Required work
Render the material from its beginning through the line that contains "point(24,55)", inclusive, as a JSON list of strings with one string per line and blank lines omitted. Leave the pictures out.

Data excerpts
# # # # #
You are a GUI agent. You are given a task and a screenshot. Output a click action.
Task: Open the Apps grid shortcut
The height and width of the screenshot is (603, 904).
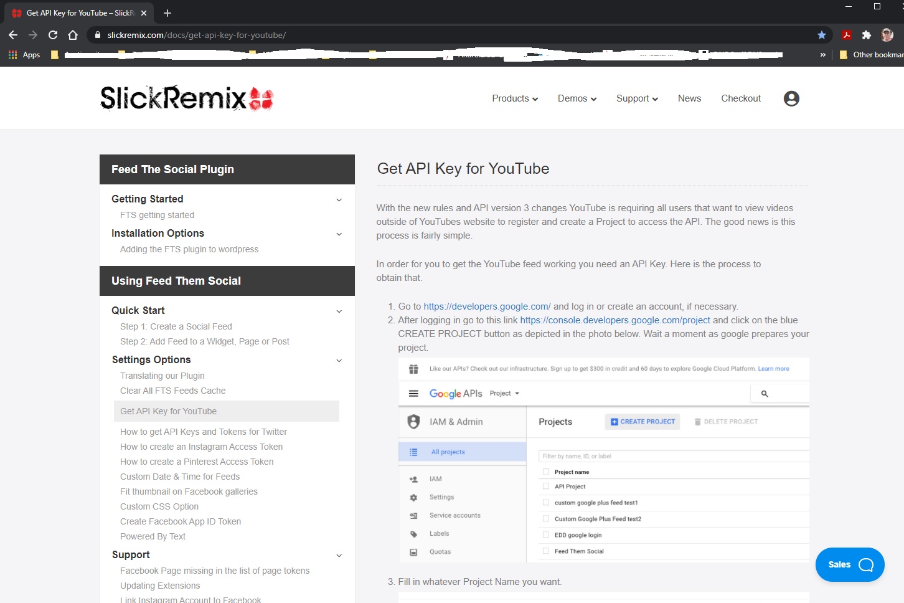point(24,55)
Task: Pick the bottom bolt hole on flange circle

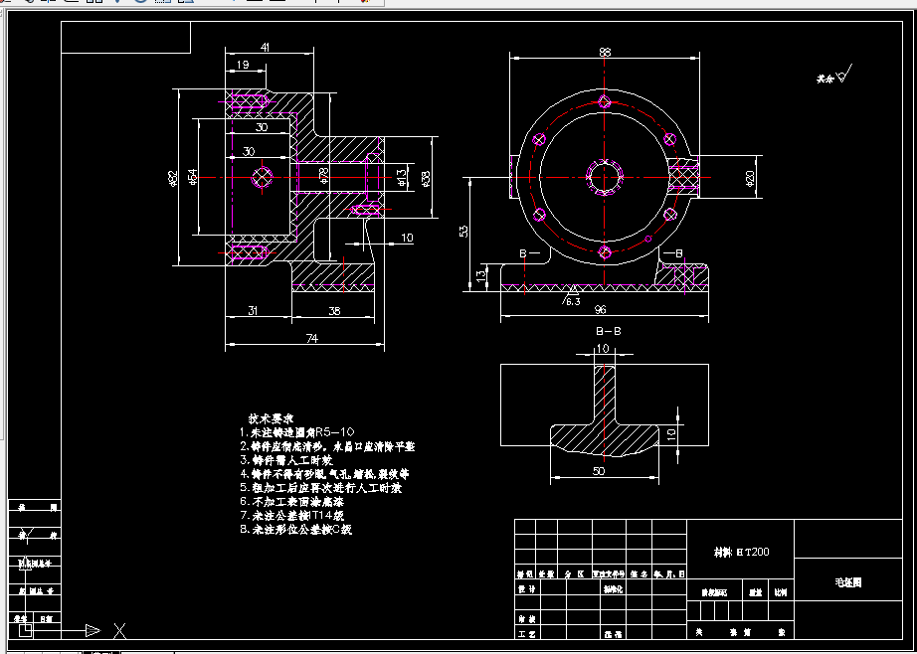Action: (605, 252)
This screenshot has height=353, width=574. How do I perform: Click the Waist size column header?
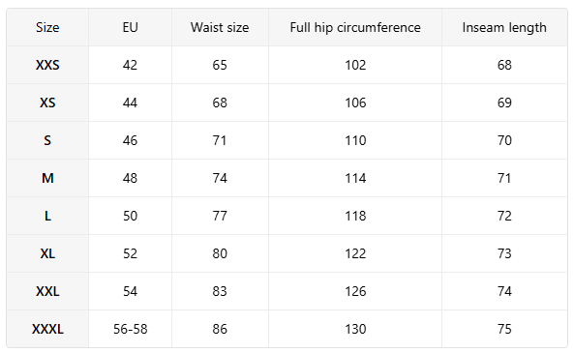pyautogui.click(x=220, y=27)
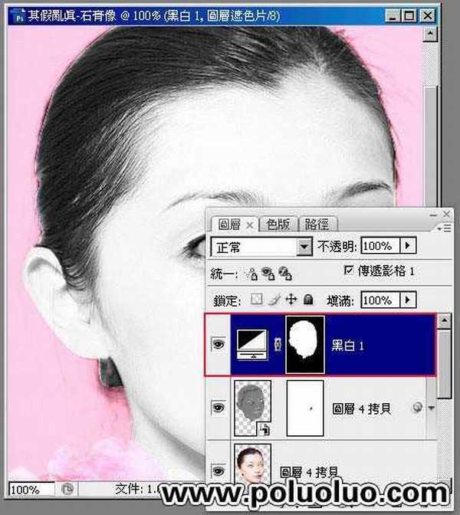
Task: Open the 填滿 fill slider arrow
Action: point(408,300)
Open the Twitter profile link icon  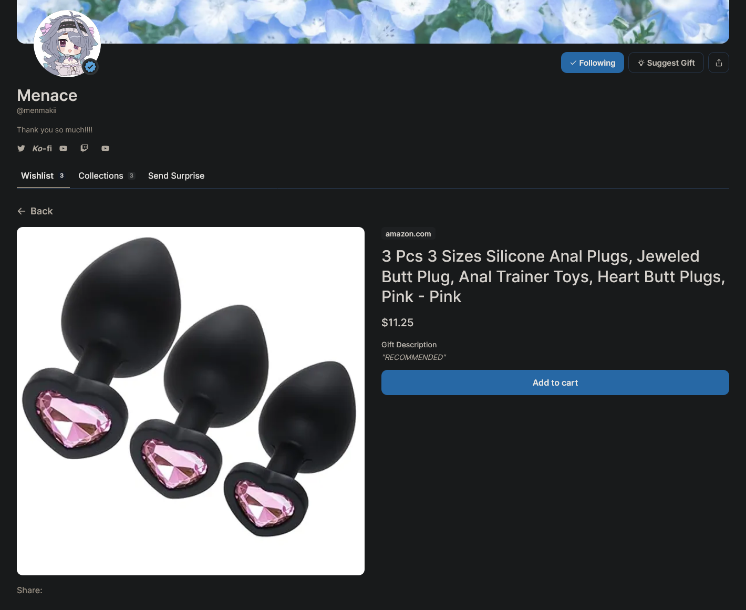pyautogui.click(x=21, y=148)
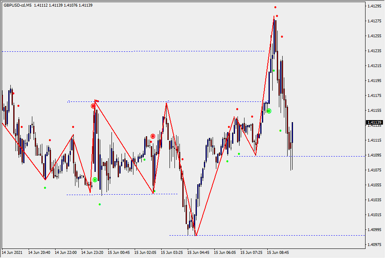
Task: Click the highlighted current price label 1.41139
Action: coord(374,122)
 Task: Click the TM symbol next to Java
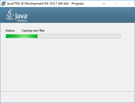pyautogui.click(x=28, y=15)
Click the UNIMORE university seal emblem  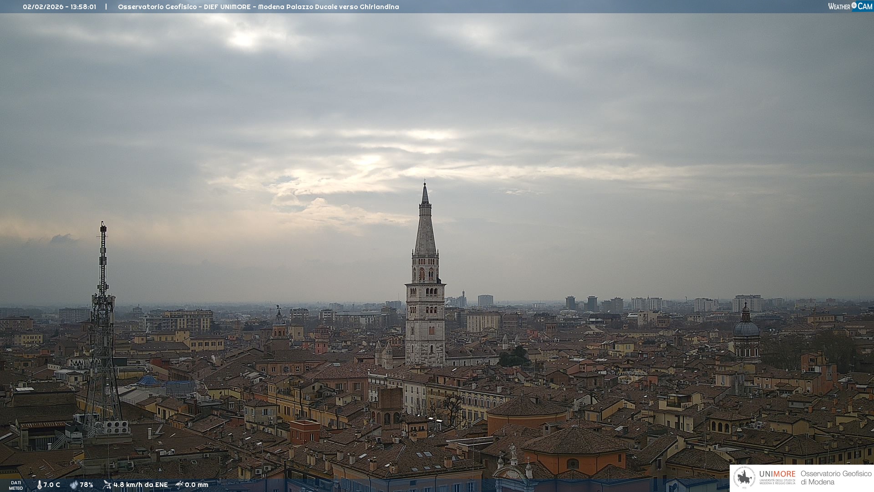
# # # # #
Response to this exercise
[
  "You are a GUI agent. You are given a task and a screenshot. Output a click action.",
  "Task: Open the Apps grid shortcut",
  "The height and width of the screenshot is (603, 904).",
  "point(24,55)"
]